** TASK GOAL **
According to the band biography below, at which studio did No Other record its debut EP, I Believe In Werner Herzog?

═══ SELECTED PASSAGE

Maria T Sciarrino formed No Other, named for Gene Clark's 1974 cult classic LP—legendary as one of rock's expensive indulgent, alluring failures—in the wake of the dissolution of her previous band, Bedroom Problems. Once she had a clutch of songs ready, Maria reached out to Carly Marcoux and they began rehearsing in June of 2013. Not long afterward, Maria was introduced to Laura Chance, a native of Georgia who previously played in stoner metal bands, notably Helmsman.
The trio coalesced in July of 2013, and in September recorded their debut 3-song EP I Believe In Werner Herzog at Sex Dungeon Studios. The band continued to work on writing new material, and made their live debut in January 2014 at PhilaMOCA. The band returned to the studio in March 2014 to work with Jeff Ziegler at Uniform Recording (Kurt Vile, The War on Drugs, Nothing) on a 2-song 7-inch single for Negative Fun Records, to be released in September 2014.
Laura and Maria parted ways with Carly in Summer 2014, but continue to work on new No Other material for a full-length album to be released sometime in 2015.

══════
═══ RECORDS SHOWN

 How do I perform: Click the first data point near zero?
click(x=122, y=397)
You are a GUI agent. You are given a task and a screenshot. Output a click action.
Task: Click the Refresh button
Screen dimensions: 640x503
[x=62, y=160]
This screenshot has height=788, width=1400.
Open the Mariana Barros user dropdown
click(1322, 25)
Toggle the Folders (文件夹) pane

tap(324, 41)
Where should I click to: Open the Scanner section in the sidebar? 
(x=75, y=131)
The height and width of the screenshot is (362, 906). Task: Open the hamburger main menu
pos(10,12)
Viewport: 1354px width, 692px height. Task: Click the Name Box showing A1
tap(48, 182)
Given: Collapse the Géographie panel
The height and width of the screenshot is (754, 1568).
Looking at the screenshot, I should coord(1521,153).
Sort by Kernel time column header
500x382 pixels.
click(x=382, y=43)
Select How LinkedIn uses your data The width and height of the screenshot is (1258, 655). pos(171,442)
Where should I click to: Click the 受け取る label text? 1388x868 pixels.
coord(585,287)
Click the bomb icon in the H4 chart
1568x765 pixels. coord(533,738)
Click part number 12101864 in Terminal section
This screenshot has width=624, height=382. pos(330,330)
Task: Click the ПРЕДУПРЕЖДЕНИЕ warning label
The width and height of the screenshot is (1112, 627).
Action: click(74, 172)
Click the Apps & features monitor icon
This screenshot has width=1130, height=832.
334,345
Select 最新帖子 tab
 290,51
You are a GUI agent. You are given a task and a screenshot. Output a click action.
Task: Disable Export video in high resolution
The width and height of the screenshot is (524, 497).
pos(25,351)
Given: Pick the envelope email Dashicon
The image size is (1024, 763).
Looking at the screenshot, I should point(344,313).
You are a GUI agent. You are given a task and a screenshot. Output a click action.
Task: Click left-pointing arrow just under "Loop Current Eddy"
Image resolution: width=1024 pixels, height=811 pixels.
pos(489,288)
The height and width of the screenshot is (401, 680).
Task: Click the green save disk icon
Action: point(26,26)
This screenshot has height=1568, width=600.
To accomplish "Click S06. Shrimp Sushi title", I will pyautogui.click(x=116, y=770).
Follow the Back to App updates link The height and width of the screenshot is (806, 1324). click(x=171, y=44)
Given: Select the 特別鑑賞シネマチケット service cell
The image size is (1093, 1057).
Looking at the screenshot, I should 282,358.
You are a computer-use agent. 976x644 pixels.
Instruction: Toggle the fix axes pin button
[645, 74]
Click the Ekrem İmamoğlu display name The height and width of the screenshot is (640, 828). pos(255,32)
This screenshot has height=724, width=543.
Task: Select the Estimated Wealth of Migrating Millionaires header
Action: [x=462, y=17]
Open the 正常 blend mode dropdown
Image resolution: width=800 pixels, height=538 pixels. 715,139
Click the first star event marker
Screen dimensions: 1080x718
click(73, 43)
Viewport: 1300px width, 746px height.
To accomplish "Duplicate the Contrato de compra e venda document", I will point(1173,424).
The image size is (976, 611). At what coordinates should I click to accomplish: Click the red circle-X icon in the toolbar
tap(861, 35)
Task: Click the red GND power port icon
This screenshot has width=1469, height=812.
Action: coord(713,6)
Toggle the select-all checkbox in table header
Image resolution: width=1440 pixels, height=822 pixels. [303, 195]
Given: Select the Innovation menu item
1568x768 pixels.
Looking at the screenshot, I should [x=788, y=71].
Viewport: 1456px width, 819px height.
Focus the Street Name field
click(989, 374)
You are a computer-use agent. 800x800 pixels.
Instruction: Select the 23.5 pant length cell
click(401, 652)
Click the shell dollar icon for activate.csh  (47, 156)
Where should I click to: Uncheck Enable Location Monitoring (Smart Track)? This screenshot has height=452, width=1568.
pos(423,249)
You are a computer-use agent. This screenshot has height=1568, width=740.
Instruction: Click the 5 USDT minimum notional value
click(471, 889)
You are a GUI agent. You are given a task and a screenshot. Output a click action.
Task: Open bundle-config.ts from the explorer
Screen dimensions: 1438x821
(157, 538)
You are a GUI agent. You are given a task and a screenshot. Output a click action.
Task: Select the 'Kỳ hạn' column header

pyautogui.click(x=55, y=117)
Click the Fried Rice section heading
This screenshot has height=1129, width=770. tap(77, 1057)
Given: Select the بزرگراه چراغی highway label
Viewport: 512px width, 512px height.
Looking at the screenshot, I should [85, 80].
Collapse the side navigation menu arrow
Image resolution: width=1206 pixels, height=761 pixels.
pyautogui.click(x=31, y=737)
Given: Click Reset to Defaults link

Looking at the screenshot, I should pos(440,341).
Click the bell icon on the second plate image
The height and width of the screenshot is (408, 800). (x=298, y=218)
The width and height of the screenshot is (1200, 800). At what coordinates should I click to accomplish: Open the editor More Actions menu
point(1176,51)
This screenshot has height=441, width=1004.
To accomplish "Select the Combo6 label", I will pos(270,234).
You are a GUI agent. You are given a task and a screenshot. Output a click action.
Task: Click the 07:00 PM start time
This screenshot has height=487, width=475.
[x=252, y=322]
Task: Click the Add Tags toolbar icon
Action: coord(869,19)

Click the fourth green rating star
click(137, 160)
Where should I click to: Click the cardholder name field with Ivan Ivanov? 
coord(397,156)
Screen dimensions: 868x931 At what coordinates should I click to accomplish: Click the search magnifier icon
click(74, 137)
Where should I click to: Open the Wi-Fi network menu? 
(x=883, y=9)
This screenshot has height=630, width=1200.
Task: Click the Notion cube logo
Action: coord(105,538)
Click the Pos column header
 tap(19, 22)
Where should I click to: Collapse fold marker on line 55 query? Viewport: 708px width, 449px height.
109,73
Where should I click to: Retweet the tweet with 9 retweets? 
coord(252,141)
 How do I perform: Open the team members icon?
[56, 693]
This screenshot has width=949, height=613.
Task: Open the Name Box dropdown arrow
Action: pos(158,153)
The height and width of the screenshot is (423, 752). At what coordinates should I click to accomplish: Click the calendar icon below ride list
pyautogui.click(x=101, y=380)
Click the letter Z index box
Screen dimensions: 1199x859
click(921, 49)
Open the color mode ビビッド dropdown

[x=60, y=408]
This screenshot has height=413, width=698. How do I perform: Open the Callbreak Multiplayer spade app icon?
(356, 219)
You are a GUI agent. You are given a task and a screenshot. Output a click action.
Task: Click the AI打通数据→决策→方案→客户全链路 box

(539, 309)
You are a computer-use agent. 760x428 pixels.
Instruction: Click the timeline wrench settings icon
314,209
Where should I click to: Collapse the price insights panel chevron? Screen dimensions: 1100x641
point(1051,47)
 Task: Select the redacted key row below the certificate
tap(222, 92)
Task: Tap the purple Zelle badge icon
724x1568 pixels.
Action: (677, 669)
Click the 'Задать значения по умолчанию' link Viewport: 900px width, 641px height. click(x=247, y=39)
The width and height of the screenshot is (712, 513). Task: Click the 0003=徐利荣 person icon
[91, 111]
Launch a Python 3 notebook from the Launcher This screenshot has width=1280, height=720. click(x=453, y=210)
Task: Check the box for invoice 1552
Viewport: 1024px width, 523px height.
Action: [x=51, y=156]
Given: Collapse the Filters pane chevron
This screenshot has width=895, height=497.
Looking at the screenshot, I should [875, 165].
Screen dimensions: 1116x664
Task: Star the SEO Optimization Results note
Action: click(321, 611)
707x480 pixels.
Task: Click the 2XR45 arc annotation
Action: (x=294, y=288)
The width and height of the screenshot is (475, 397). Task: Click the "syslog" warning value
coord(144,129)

══════

** RESPONSE AREA **
Sex Dungeon Studios.